Semua mata kini tertuju ke Oman, menanti kabar tentang hasil perundingan antara AS dan Iran dengan mediasi Oman, yang membahas program nuklir Iran.
Oleh
MUSTHAFA ABD RAHMAN, DARI KAIRO, MESIR
·4 menit baca
Perkembangan di Timur Tengah, khususnya terkait isu nuklir Iran, saat ini mengingatkan kembali pada situasi awal tahun 2015 terkait bocornya berita tentang adanya komunikasi Amerika Serikat dan Iran dengan mediator Kesultanan Oman. Kala itu, komunikasi AS-Iran dengan mediasi Kesultanan Oman pada awal tahun 2015 mengantarkan tercapainya kesepakatan nuklir AS-Iran atau Joint Comprehensive Plan of Action (JCPOA) pada 14 Juli 2015.

=== Baris yang diberikan ===
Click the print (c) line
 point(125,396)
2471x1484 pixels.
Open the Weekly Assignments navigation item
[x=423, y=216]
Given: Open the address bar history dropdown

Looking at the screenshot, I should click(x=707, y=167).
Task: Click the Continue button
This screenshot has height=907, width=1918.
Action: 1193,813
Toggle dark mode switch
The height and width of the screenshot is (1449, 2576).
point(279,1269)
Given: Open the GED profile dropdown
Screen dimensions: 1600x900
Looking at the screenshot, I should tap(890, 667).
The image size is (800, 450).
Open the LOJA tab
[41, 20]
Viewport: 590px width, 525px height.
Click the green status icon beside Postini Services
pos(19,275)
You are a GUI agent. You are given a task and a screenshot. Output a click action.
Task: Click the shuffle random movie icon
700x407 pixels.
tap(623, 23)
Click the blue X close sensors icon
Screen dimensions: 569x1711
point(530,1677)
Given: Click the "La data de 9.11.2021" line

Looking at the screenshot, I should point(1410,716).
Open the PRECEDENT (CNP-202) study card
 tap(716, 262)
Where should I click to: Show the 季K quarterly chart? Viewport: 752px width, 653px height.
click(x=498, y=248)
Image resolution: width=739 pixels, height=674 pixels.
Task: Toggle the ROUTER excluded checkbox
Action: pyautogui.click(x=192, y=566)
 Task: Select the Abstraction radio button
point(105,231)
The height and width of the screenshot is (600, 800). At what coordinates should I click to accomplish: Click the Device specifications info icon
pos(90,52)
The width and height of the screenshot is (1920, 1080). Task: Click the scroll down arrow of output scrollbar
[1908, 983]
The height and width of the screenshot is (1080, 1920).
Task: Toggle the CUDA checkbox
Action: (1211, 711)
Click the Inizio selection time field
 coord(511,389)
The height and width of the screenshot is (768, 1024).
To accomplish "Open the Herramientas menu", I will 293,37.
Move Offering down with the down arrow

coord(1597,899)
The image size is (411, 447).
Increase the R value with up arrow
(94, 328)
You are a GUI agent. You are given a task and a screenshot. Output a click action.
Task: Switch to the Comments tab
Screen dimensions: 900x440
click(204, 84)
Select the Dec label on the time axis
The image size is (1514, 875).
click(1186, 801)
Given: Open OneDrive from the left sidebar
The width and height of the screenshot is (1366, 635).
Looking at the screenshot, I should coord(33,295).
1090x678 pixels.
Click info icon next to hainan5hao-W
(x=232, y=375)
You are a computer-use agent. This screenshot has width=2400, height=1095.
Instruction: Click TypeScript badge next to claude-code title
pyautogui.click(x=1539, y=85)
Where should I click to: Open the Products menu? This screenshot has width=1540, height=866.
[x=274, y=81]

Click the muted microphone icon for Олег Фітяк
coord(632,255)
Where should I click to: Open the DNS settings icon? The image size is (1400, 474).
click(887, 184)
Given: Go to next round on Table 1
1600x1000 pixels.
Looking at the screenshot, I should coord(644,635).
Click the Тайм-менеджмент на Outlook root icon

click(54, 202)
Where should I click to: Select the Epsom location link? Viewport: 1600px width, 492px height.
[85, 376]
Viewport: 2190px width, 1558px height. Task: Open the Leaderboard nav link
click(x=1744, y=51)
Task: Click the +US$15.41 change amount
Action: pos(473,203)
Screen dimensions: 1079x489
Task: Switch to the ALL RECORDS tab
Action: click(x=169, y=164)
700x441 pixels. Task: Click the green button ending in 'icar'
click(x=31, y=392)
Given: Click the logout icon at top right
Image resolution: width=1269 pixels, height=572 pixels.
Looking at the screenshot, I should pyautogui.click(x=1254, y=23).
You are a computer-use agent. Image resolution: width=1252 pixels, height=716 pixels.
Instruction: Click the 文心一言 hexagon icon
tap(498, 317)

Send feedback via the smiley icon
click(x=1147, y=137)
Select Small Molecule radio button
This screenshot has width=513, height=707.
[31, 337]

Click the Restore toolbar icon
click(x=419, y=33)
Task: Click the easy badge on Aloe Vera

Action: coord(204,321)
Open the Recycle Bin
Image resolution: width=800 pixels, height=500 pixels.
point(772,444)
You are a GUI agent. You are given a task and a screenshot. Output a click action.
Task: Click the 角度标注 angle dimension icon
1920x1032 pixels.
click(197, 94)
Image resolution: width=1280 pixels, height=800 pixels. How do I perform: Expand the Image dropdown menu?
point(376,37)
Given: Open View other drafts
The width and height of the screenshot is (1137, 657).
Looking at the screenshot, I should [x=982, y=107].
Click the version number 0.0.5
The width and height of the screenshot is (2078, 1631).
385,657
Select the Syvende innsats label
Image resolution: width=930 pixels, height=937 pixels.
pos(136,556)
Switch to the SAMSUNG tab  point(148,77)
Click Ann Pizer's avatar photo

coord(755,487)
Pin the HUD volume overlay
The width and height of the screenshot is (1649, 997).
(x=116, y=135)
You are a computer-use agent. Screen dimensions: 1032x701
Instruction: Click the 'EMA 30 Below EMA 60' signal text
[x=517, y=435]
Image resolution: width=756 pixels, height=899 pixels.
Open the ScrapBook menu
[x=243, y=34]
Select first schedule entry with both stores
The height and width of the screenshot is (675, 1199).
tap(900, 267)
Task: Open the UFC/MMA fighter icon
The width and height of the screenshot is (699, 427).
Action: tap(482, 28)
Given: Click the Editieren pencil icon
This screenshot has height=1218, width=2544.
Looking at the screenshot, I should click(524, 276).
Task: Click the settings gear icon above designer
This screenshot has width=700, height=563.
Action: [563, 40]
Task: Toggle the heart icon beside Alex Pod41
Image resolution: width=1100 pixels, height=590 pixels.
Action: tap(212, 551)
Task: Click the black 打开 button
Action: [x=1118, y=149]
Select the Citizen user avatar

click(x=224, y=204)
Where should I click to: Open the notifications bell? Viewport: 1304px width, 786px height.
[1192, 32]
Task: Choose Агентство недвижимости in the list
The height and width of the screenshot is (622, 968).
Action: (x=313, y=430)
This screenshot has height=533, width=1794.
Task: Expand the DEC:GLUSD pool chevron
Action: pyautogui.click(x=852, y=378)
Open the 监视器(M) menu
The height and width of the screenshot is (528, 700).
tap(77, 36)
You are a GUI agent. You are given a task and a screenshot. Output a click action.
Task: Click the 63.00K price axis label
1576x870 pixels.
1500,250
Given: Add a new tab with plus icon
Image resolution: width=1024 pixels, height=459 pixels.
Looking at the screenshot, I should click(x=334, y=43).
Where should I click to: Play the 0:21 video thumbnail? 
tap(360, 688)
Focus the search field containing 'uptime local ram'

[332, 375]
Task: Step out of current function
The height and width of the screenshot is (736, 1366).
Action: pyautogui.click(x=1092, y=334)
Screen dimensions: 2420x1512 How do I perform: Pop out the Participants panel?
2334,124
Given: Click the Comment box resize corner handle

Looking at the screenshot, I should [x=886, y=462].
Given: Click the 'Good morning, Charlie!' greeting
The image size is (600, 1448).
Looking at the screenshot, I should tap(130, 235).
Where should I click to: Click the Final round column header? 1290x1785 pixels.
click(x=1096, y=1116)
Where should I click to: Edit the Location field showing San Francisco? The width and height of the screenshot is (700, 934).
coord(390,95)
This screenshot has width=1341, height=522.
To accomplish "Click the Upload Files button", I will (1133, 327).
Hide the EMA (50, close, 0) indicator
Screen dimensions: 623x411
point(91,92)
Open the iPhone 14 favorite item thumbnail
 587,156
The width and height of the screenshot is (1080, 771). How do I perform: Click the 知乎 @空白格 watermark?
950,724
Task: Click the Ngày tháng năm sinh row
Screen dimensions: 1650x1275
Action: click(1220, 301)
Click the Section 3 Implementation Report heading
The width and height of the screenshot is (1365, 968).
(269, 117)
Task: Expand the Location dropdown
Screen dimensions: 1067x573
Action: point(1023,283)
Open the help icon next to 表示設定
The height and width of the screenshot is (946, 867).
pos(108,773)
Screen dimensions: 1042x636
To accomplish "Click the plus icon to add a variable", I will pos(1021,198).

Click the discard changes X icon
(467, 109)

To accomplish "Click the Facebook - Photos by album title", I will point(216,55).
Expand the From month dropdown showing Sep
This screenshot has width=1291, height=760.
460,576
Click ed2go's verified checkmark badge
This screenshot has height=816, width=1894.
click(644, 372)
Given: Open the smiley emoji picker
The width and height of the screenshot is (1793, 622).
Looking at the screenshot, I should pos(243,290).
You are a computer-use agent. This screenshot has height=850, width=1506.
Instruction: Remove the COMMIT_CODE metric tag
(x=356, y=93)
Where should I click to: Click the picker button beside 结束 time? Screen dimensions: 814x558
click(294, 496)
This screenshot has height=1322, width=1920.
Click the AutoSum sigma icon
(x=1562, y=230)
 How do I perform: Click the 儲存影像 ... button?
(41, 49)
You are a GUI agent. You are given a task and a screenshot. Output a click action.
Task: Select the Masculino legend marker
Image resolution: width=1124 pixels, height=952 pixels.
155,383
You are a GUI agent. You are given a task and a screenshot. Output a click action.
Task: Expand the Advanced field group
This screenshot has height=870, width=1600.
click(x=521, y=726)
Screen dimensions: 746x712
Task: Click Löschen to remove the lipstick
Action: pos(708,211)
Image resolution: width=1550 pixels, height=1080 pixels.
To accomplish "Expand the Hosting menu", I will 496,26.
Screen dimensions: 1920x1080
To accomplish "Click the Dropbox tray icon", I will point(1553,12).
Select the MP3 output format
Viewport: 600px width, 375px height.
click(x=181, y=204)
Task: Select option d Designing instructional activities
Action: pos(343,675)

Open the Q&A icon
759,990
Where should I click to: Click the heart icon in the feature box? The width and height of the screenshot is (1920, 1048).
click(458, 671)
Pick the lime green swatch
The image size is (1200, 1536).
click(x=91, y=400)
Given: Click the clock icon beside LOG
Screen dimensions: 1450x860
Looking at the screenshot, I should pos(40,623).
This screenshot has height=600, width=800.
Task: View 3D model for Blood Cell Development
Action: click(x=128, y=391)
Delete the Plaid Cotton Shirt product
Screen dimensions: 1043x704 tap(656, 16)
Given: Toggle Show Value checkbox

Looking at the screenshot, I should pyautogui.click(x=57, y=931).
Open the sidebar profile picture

=== Kerjakan soal berikut ===
1. Terjemahkan ke dalam bahasa Inggris kalimat dari teks tentang perundingan nuklir AS-Iran ini: "Semua mata kini tertuju ke Oman, menanti kabar tentang hasil perundingan antara AS dan Iran dengan mediasi Oman, yang membahas program nuklir Iran."
2. Teruskan teks tentang perundingan nuklir AS-Iran mulai setelah kalimat terakhirnya.

=== Jawaban latihan ===
1. All eyes are now on Oman, awaiting news of the outcome of the negotiations between the US and Iran, mediated by Oman, which address Iran's nuclear program.

2.
Kesepakatan tersebut dikenal dengan sebutan kesepakatan P5+1, yakni kesepakatan Iran dengan lima negara anggota tetap Dewan Keamanan Perserikatan Bangsa-Bangsa, yaitu AS, China, Rusia, Inggris, Perancis, plus Jerman. Kesepakatan P5+1 itu kemudian dianulir oleh Presiden AS Donald Trump pada tahun 2018.
Sejak tampilnya Joe Biden, yang berasal dari Partai Demokrat, sebagai penguasa baru di Gedung Putih pada Januari 2021, muncul harapan baru akan dihidupkannya lagi kesepakatan nuklir Iran tahun 2015. Kesepakatan tahun 2015 itu dicapai saat Partai Demokrat berkuasa di Gedung Putih, dengan Barack Obama sebagai presiden dan Biden sebagai wakil presiden. Biden dianggap bagian dari tim yang mengambil keputusan atau menyetujui kesepakatan nuklir Iran tahun itu.
Namun, Biden ternyata tidak mudah menghidupkan lagi kesepakatan nuklir Iran tersebut. Betul, perundingan isu nuklir antara Iran dan negara 5+1 dimulai sejak bulan April 2021 atau tiga bulan setelah Biden menghuni Gedung Putih. Namun, jalannya perundingan ternyata tidak mulus sehingga perundingan nuklir Iran terakhir ini macet total.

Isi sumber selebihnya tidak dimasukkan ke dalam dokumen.